EXERCISE BRIEF
Reproduce every line of the items below verbatim, leaving out the pictures.

(Recorded data)
==========

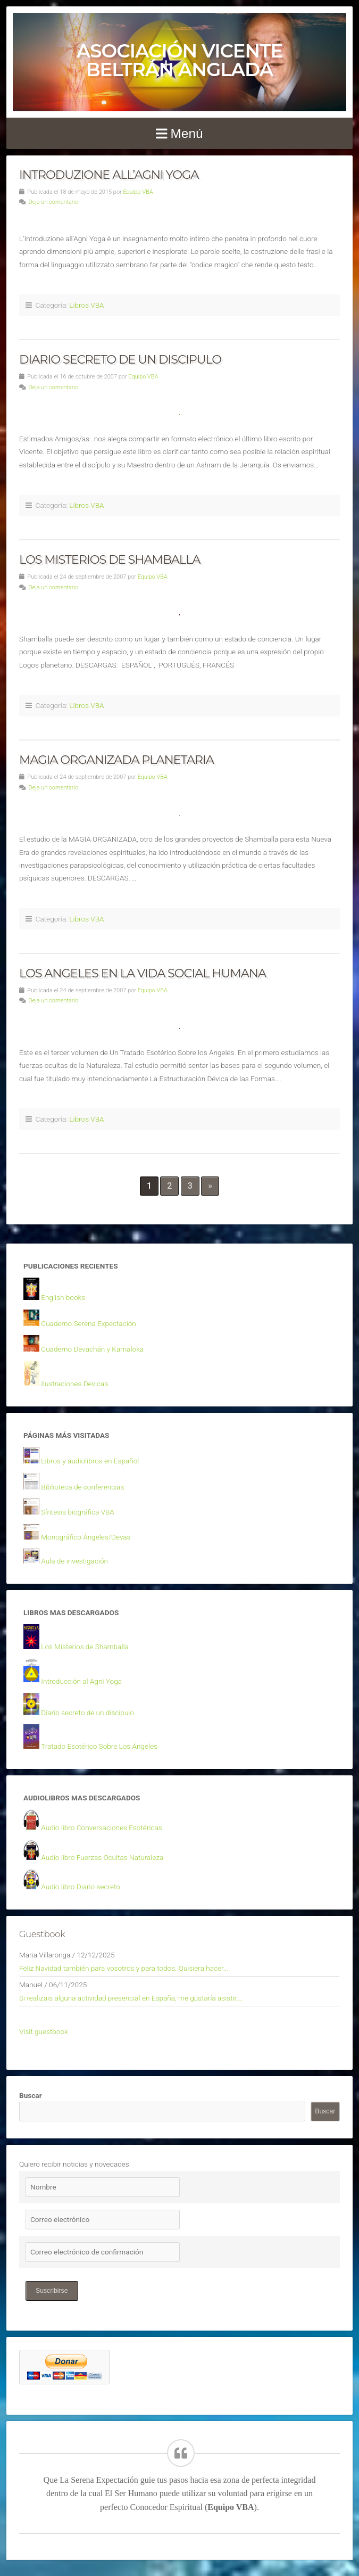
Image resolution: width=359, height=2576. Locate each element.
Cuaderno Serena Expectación (88, 1323)
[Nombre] (103, 2187)
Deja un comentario (53, 202)
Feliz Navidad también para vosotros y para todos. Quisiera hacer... (124, 1968)
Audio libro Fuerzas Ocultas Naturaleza (102, 1857)
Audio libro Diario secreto (80, 1886)
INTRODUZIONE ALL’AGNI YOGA (108, 174)
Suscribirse (52, 2290)
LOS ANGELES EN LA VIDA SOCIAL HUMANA (142, 973)
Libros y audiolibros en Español (90, 1460)
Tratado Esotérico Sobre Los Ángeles (99, 1746)
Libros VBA (86, 305)
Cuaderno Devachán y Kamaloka (92, 1349)
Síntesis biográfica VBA (77, 1512)
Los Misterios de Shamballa (84, 1646)
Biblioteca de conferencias (82, 1487)
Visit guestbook (43, 2031)
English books (63, 1297)
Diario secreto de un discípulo (87, 1712)
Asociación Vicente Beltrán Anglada (179, 60)
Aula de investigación (74, 1561)
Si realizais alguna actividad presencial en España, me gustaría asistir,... (131, 1998)
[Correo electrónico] (103, 2219)
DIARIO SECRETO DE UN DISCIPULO (120, 359)
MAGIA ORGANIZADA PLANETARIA (116, 759)
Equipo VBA (138, 191)
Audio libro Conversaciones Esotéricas (101, 1827)
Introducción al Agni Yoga (81, 1681)
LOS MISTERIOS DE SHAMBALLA (109, 559)
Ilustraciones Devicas (74, 1383)
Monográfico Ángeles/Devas (85, 1537)
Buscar (30, 2095)
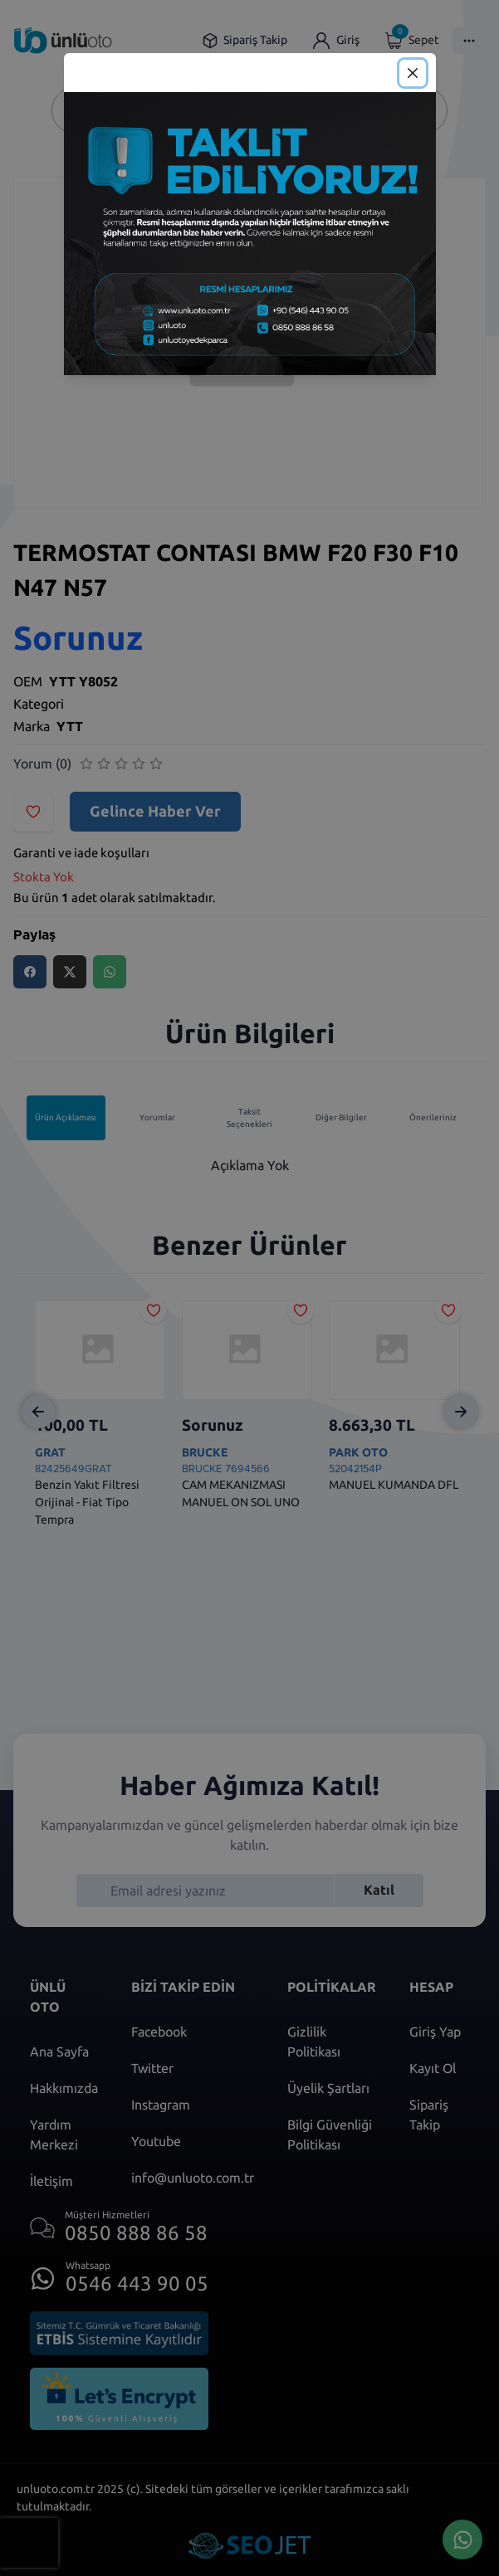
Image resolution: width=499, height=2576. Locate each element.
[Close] (412, 73)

==========

RESPONSE TO THIS EXERCISE
Image resolution: width=359, height=2576. Locate each element.
Cuaderno Serena Expectación (88, 1323)
[Nombre] (103, 2187)
Deja un comentario (53, 202)
Feliz Navidad también para vosotros y para todos. Quisiera hacer... (124, 1968)
Audio libro Fuerzas Ocultas Naturaleza (102, 1857)
Audio libro Diario secreto (80, 1886)
INTRODUZIONE ALL’AGNI YOGA (108, 174)
Suscribirse (52, 2290)
LOS ANGELES EN LA VIDA SOCIAL HUMANA (142, 973)
Libros y audiolibros en Español (90, 1460)
Tratado Esotérico Sobre Los Ángeles (99, 1746)
Libros VBA (86, 305)
Cuaderno Devachán y Kamaloka (92, 1349)
Síntesis biográfica VBA (77, 1512)
Los Misterios de Shamballa (84, 1646)
Biblioteca de conferencias (82, 1487)
Visit guestbook (43, 2031)
English books (63, 1297)
Diario secreto de un discípulo (87, 1712)
Asociación Vicente Beltrán Anglada (179, 60)
Aula de investigación (74, 1561)
Si realizais alguna actividad presencial en España, me gustaría asistir,... (131, 1998)
[Correo electrónico] (103, 2219)
DIARIO SECRETO DE UN DISCIPULO (120, 359)
MAGIA ORGANIZADA PLANETARIA (116, 759)
Equipo VBA (138, 191)
Audio libro Conversaciones Esotéricas (101, 1827)
Introducción al Agni Yoga (81, 1681)
LOS MISTERIOS DE SHAMBALLA (109, 559)
Ilustraciones Devicas (74, 1383)
Monográfico Ángeles/Devas (85, 1537)
Buscar (30, 2095)
Image resolution: width=499, height=2576. Locate each element.
[Close] (412, 73)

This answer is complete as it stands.